# Sub Purchase



## HCCA (Apr 6, 2007)

OK, so sue me, I bought a sub from AVI last week and it arrived today. It was nice to do business with someone on the board, and have the sale come out great. The board where this was supposed to go told me I was supposed to have at least 25 posts before I could respond....whatever...
The idea was that I got what I paid for, and it looked like brand new. It's good to be able to trust somone on this board, and feel confident that you are not going to get ripped. I will be getting the system ready over the next few weeks.
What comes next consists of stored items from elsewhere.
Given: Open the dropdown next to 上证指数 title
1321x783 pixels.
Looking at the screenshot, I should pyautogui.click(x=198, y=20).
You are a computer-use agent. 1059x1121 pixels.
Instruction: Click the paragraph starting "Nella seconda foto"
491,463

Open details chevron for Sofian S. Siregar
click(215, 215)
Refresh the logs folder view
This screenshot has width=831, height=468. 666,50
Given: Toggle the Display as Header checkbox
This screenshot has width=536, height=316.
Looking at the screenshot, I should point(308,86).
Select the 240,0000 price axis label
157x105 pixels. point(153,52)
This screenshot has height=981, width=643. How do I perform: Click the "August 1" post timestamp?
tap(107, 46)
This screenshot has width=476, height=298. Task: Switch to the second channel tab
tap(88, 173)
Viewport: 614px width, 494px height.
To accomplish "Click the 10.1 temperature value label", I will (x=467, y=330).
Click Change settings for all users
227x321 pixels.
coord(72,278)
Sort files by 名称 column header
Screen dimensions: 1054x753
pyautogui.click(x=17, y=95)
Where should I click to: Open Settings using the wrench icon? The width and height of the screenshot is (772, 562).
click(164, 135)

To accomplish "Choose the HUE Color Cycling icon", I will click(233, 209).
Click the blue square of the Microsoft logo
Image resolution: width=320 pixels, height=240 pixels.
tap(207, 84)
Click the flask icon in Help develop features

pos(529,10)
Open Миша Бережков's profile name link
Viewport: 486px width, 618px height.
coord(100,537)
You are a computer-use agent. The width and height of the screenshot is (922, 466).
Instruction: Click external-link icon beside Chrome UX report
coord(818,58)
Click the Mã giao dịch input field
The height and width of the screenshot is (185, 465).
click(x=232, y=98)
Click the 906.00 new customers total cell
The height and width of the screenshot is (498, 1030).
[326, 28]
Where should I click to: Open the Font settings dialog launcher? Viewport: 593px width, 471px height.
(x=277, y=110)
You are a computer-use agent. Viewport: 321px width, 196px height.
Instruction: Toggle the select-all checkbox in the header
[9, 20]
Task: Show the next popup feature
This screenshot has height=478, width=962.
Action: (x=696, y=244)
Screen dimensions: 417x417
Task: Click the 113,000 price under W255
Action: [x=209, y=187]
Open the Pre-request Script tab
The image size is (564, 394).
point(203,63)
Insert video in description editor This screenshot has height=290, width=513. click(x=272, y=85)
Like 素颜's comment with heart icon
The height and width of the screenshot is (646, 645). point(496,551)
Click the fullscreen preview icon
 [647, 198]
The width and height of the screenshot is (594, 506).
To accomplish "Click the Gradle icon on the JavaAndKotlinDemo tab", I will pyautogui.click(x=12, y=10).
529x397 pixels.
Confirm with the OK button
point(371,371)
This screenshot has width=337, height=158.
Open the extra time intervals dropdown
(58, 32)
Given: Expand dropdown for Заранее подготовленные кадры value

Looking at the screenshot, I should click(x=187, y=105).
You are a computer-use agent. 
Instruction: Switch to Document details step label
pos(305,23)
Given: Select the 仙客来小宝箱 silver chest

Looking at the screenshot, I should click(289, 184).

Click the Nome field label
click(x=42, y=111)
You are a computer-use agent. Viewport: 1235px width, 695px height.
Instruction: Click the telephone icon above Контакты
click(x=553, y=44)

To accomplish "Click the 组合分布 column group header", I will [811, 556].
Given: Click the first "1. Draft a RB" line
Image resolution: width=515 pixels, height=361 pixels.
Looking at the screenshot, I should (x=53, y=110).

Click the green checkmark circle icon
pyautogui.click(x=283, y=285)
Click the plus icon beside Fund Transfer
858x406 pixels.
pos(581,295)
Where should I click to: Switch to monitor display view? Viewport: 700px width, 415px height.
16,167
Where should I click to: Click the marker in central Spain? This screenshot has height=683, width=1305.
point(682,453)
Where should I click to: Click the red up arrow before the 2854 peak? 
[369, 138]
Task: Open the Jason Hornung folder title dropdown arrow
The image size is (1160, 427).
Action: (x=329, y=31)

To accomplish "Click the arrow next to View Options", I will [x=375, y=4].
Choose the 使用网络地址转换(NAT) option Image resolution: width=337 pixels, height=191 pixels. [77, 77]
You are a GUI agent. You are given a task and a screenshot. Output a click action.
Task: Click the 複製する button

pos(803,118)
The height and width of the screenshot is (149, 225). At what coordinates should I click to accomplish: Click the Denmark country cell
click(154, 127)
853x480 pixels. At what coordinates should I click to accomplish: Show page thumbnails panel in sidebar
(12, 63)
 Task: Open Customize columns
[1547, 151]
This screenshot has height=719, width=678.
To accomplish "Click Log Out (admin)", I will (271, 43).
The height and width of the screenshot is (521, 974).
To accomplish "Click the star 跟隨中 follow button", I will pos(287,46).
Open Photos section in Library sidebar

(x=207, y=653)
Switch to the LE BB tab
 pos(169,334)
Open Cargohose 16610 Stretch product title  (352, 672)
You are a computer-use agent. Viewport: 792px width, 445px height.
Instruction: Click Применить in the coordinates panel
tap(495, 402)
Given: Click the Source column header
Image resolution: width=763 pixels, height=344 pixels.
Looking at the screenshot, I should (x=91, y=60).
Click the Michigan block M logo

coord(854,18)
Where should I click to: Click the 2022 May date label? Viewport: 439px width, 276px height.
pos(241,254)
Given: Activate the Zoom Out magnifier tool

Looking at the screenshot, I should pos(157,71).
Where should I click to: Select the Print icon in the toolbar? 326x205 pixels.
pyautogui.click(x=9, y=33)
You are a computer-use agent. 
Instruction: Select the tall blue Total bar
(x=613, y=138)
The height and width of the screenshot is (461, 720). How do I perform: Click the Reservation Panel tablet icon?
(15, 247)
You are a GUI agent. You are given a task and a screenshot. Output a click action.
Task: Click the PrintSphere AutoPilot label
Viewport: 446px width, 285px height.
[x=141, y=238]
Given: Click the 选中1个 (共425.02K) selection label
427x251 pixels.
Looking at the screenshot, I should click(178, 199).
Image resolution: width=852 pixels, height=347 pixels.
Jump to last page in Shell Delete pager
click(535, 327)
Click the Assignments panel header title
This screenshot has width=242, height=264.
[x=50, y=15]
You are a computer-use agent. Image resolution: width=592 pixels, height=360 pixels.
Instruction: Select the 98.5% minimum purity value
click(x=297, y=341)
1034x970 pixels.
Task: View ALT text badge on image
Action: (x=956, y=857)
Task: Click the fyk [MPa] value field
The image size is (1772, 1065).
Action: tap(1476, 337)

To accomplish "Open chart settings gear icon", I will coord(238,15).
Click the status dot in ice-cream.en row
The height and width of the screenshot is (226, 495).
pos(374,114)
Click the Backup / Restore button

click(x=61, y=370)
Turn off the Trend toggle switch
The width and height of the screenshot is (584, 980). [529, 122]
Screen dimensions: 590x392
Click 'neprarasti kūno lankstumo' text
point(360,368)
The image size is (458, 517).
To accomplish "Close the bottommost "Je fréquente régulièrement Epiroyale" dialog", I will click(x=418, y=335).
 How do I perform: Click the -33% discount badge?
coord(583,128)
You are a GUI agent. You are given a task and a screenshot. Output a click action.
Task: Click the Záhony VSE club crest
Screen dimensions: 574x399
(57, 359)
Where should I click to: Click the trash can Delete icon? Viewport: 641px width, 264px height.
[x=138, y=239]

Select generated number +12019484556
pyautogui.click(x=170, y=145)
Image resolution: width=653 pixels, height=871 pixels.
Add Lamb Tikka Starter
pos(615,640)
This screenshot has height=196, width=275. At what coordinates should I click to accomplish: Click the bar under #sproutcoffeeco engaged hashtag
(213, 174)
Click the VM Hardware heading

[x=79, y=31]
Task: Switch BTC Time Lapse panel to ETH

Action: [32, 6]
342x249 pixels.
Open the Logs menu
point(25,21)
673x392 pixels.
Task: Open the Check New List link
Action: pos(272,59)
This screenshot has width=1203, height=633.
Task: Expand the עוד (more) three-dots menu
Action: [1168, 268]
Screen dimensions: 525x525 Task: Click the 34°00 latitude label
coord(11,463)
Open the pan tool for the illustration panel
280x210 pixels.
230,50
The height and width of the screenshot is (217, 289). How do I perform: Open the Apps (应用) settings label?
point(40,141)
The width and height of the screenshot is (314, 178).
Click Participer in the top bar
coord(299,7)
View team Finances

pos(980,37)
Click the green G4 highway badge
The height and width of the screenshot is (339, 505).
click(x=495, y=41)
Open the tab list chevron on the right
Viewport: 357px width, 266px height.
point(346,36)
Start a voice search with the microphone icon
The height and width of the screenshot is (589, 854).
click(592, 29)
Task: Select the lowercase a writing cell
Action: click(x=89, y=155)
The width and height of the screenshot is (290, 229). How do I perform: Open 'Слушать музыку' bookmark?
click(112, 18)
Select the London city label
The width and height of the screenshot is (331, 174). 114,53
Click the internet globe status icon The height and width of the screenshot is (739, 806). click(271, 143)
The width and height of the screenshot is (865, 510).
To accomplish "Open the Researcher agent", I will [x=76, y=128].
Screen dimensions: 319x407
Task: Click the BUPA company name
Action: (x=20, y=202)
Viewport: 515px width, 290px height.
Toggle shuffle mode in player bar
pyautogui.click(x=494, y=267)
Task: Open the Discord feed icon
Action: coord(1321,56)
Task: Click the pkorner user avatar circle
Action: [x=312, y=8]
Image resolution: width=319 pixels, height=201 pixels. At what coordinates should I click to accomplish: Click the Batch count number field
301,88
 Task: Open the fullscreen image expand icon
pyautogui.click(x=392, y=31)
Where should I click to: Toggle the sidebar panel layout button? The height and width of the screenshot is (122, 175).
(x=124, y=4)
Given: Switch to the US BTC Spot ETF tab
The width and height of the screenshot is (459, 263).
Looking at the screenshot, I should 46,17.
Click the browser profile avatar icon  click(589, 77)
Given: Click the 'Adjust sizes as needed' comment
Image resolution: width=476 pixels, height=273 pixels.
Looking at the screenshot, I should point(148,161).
I hope to be able to follow up with a report by April. 

BTW, it was a JBL GTi 12 MK II.


----------



## drake78 (May 27, 2007)

please move to sales feedback forum per bobditts


----------



## dejo (Jan 3, 2006)

you can pretty much trust any of the veterans from this forum. I have bought from several and even some new guys and always had smooth transactions and ended up happy


----------



## cheesehead (Mar 20, 2007)

dejo said:


> you can pretty much trust any of the veterans from this forum. I have bought from several and even some new guys and always had smooth transactions and ended up happy


Agreed! As long as you do a little homework, you can trust most everyone on here!


----------



## cpio311 (Aug 22, 2007)

cheesehead said:


> Agreed! As long as you do a little homework, you can trust most everyone on here!


word not too many other places i feel conformablke sending off 560 in a money order to someone ive never met before and the drz9255 id TITS!


----------



## Xander (Mar 20, 2007)

I seriously don't know where I'd be without this forum. or, at least I don't know where the level of my bank account and the SQ of my car would be...


----------